Related to package: ------------------- Name : smartmontools Version : 7.4 Origin : sysutils/smartmontools Architecture : FreeBSD:14:amd64 FreeBSD_version: 1400097 build_timestamp: 2023-12-11T05:28:08+0000 Error Description: ------------------ root@host:~ # update-smart-drivedb /usr/local/sbin/update-smart-drivedb: GnuPG is not available ('--no-verify' to ignore) Try '/usr/local/sbin/update-smart-drivedb -h' for help However the package security/gnupg is installed. Proposed Fix: ------------- In /usr/local/sbin/update-smart-drivedb change the following variable: gpg="" to gpg="/usr/local/bin/gpg" As an alternative, the script could check if /usr/local/bin/gpg exists and just set the gpg variable if true. if -e "/usr/local/bin/gpg" then gpg="/usr/local/bin/gpg" fi
Thank you for the report! Confirmed for me, however, the problem is a bit more complex. If smartctl is installed from package, configure sets gpg to empty value as at the build time it does not exists. Technically i can set it as a build or runtime dep, but not sure it its desired. I think we will need to change this logic to runtime detection instead.

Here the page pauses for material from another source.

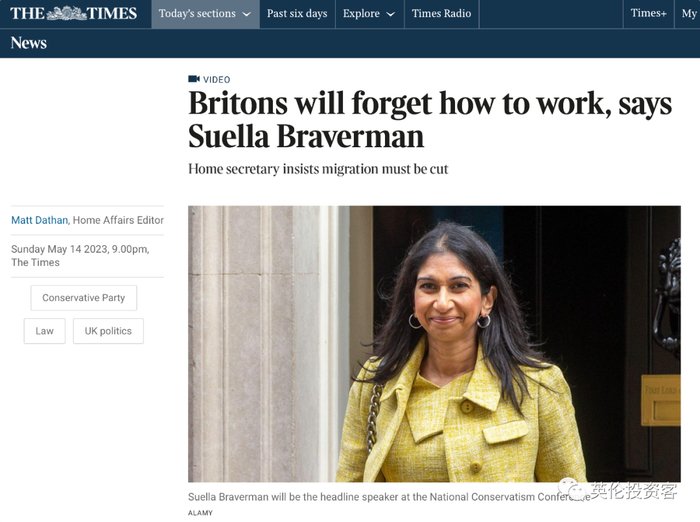Image resolution: width=700 pixels, height=522 pixels.
Task: Open Today's sections menu
Action: click(x=205, y=14)
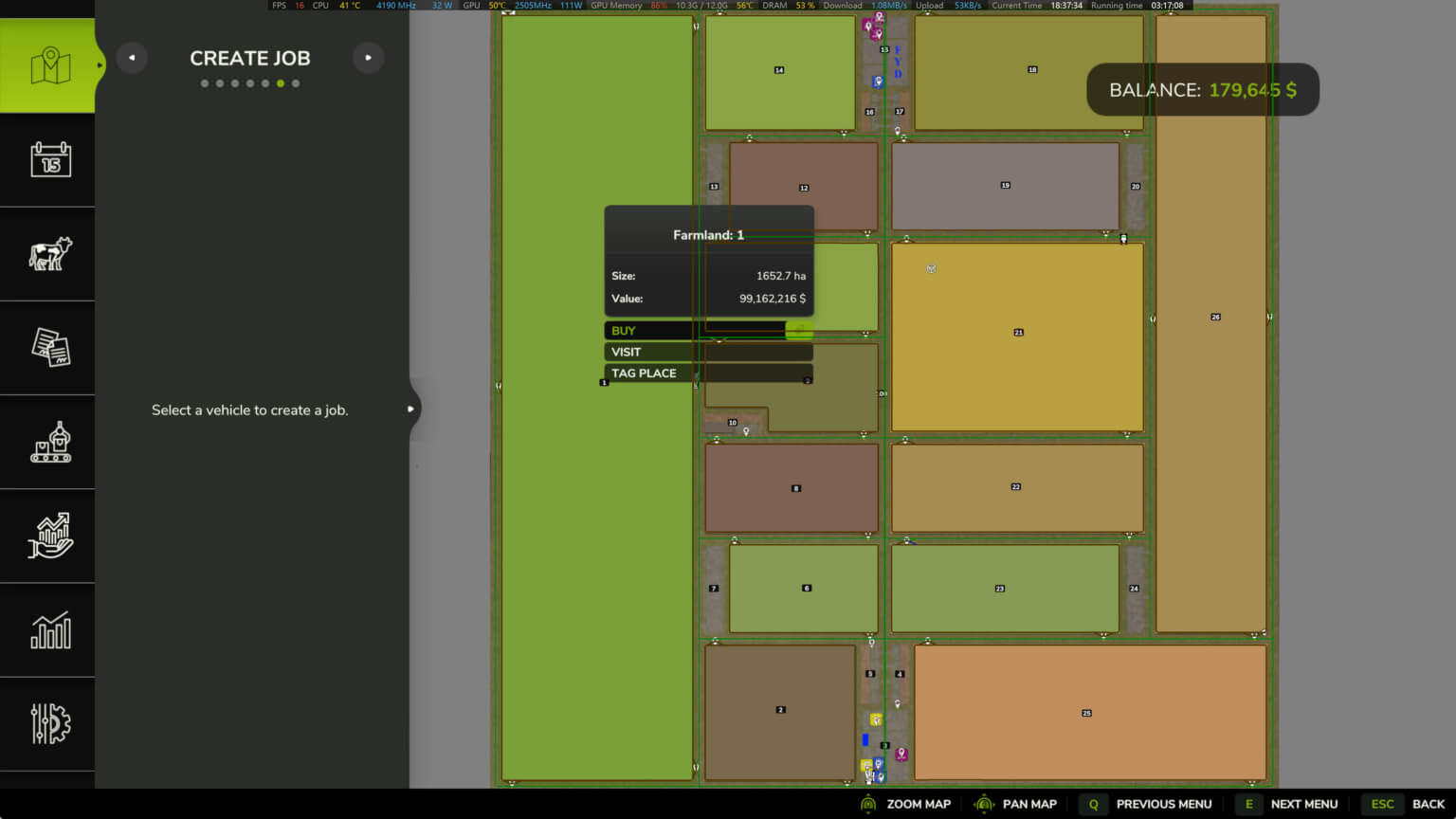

(In reply to Oleksii Samorukov from comment #1) There's also the following issue in that as installed from the pkg servers the file /usr/local/sbin/update-smart-drivedb is r-x for root which I guess may also be part of the problem? # ls -lah /usr/local/sbin/update-smart-drivedb -r-xr-xr-x 1 root wheel 29K Dec 27 05:50 /usr/local/sbin/update-smart-drivedb
Dear Samm I agree with you, runtime detection would be the best solution. If the variable is just set when the package gets build or installed, fixing the issue will not be straight forward for the users. Runtime detection seems to be the better solution. Maybe you could also add the information, to install the gnupg package, to the error message produced by the update-smart-drivedb script. @void The file permissions -r-xr-xr-x 1 root wheel 29K Dec 27 05:50 /usr/local/sbin/update-smart-drivedb are correct! If you add the writeable permission, you could create a possible security vulnerability. An attacker could use the write permission to inject bogus code into the script.
A commit in branch main references this bug: URL: https://cgit.FreeBSD.org/ports/commit/?id=3cff2677eadf97a3a0460e036ef5021456b4d432 commit 3cff2677eadf97a3a0460e036ef5021456b4d432 Author: Oleksii Samorukov <samm@FreeBSD.org> AuthorDate: 2024-01-07 19:51:37 +0000 Commit: Oleksii Samorukov <samm@FreeBSD.org> CommitDate: 2024-01-07 19:57:48 +0000 sysutils/smartmontools: enable gpg check in configure This is required to ensure that if gpg tool is installed database is validated. Also added hint to pkg-install message about security/gnupg port. PR: 276180 sysutils/smartmontools/Makefile | 3 ++- sysutils/smartmontools/files/pkg-message.in | 3 +++ 2 files changed, 5 insertions(+), 1 deletion(-)
It should be fixed; I enabled gpg in configure (which adds gpg=gpg entry to the updater) and added a hint to the package install message about security/gnupg. Thank you for the report.
Looking forward to the next update of the smartmontools package. Thanks for the quick fix!